Q:  I have a physician assistant that is billing an established problem visit code along with a new patient preventive visit code for an initial visit, such as a 99213 and a 99385.  I thought that an initial visit always had to report two new patient codes, and that we couldn’t mix them, such as one established code and one new code?

A: There are a few ways to look at this, but the bottom line is that there really isn't anything wrong with what this provider is doing. 

The reason I say this, and why most payers won’t mind this coding combination is because the RVU's match better for one of the services to be new, with the second service acting as more of an additional service.

The codes are set up such that a new service get a bit of an RVU bump just because it's new, and for one of those services you should get the full value because the patient is new. On the second service however, maybe you shouldn’t get the 'extra' part.

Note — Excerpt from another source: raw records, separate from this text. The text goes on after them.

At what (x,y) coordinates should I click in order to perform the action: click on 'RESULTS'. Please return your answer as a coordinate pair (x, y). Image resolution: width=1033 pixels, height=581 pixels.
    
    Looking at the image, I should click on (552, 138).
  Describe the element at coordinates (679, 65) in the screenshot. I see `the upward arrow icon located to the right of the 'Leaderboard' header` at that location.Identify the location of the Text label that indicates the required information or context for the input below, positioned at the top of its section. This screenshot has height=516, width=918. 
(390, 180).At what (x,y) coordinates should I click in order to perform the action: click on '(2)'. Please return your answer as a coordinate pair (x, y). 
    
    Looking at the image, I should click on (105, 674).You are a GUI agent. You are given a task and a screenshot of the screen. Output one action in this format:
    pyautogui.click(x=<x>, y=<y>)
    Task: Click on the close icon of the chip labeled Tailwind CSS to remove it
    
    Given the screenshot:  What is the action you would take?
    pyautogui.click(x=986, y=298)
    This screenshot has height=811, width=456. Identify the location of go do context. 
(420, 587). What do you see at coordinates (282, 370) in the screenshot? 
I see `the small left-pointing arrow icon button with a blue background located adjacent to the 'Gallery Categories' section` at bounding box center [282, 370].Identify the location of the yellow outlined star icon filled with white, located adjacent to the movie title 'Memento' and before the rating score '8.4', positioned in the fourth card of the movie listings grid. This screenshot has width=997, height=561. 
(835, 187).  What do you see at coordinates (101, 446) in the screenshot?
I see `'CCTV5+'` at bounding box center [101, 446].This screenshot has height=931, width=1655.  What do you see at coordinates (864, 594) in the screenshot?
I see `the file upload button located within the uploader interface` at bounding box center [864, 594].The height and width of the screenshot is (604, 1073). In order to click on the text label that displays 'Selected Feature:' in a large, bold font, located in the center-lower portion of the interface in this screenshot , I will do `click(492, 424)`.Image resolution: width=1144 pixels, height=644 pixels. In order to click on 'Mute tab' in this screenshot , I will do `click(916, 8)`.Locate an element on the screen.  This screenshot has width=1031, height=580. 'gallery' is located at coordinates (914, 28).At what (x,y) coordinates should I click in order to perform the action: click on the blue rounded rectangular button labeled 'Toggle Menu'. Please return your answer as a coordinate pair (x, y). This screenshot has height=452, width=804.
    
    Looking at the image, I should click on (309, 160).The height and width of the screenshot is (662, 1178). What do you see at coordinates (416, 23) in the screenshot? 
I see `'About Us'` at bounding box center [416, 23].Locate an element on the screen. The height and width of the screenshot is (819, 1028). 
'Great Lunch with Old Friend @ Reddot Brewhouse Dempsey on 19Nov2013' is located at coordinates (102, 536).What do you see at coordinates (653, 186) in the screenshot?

Think about the codes you mention - a 99385 includes a comprehensive exam, a 99203 would include an additional detailed exam - you can't really even do that - but maybe you can do some additional focused exam on a problem area.

The history of present illness and assessment and plan are unique to the problem code, but the preventive code includes all the rest of any work you’d do. It really is fair. Of course some coding purists will disagree, but most payers won’t.